The aim of the conference was to give an insight into how technological development and globalisation are changing the labour market expectations, based on presentations by foreign and domestic experts. In this context, we presented how the purpose of education and learning may change in the future, and what development trends and transformations can be expected in education in Hungary and in the world.
“The experience of the past decades shows that two factors can make a middle-income country stand out: finding oil or investing in education. The first is not an option for us, so the second way remains. Education is therefore not an end, but a means to become one of the richest countries” — said Tamás Boros, Executive Director of our think tank, in his introductory presentation.
In his presentation, Mr Boros stressed the following points:
- We are all different and have different values, but we all agree on two things: one is that a long and healthy life is better than a short and disease-ridden one; the other is that we would rather live in prosperity than in poverty. And to live a long life in relative wealth, education is the key.
- We are giving up a quarter of our students: a quarter of Hungarian students underperform in PISA tests and leave school functionally illiterate. As analysts, we see these students as having been abandoned by the country.
- In contrast, the ones we give plenty of opportunities to are the graduates. The over-education of graduates is a pernicious myth: if you look at wages, this is the second best place in the whole of the European Union to go to university.
The important message of his presentation was that the surest way to make a good living is through university: a degree is worth more than anything else in the life of an individual and a country.
“We should not only compete in the number of Nobel Prize winners per capita, but also in the number of graduates per capita” — concluded our Executive Director.
The event was attended by Prof.

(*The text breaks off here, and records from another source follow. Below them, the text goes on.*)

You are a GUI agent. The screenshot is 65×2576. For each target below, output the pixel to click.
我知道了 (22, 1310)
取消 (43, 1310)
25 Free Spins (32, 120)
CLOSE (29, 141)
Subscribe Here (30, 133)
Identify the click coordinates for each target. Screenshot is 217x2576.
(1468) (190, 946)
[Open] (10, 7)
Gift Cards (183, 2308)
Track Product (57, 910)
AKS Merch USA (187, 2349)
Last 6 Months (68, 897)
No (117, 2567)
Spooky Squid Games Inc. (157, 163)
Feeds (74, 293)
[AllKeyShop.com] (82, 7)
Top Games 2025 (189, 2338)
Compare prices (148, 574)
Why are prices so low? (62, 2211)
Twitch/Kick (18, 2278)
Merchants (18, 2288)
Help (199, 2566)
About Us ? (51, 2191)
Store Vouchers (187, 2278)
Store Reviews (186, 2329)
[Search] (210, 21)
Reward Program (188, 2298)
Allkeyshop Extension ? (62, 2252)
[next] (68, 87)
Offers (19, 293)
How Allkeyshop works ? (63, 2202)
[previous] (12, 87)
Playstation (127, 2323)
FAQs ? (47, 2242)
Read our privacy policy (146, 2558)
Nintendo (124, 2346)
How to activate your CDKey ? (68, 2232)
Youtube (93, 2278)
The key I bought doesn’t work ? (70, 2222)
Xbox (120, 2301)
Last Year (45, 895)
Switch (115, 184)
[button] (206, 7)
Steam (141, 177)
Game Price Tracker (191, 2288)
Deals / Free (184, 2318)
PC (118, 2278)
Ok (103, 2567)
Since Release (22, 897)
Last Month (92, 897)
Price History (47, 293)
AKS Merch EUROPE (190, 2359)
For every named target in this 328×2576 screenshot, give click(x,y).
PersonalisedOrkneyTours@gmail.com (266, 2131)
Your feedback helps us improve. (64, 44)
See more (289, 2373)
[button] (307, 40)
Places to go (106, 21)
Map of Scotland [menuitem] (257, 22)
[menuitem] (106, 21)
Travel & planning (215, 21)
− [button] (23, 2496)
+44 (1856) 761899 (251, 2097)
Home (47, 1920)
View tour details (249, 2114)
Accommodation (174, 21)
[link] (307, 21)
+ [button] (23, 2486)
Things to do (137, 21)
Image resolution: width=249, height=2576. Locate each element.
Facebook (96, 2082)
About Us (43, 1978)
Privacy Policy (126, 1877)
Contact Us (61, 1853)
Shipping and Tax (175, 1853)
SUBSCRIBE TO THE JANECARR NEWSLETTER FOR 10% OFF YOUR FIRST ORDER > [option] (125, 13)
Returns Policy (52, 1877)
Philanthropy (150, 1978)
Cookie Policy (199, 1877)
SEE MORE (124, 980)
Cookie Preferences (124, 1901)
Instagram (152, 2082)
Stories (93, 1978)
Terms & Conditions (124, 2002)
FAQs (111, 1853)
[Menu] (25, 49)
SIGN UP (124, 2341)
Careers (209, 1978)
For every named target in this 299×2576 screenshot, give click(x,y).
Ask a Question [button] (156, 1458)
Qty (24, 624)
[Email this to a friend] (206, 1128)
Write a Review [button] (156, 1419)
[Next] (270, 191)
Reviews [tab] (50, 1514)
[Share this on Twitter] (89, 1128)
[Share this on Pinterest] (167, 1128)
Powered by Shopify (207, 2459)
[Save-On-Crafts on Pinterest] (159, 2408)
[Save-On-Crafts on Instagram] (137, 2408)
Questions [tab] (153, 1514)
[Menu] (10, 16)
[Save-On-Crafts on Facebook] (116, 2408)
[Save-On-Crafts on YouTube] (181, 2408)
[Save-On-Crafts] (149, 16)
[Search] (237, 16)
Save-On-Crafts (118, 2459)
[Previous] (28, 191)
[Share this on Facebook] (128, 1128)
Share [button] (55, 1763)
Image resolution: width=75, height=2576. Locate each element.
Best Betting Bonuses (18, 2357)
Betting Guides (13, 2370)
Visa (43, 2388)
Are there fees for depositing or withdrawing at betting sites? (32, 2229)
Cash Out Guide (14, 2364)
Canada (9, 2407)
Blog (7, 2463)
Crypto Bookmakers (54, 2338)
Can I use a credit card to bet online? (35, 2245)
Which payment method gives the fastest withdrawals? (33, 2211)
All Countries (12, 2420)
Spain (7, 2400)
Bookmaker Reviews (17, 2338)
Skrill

Auli Toom, Director of the Centre for Teaching and Learning at the University of Helsinki and President of the Finnish Association for Educational Research; Michael Stevenson, OECD Senior Advisor for Education; Pál Bíró, CEO of Google Hungary; Péter Halácsy, co-founder of Prezi and Budapest School; Dr. Ilona Södervik, Associate Professor of Digital Education at the University of Helsinki; Ildikó Csejtei, CEO of the OTP Fáy Foundation and Tamás Boros, Executive Director of the Equilibrium Institute.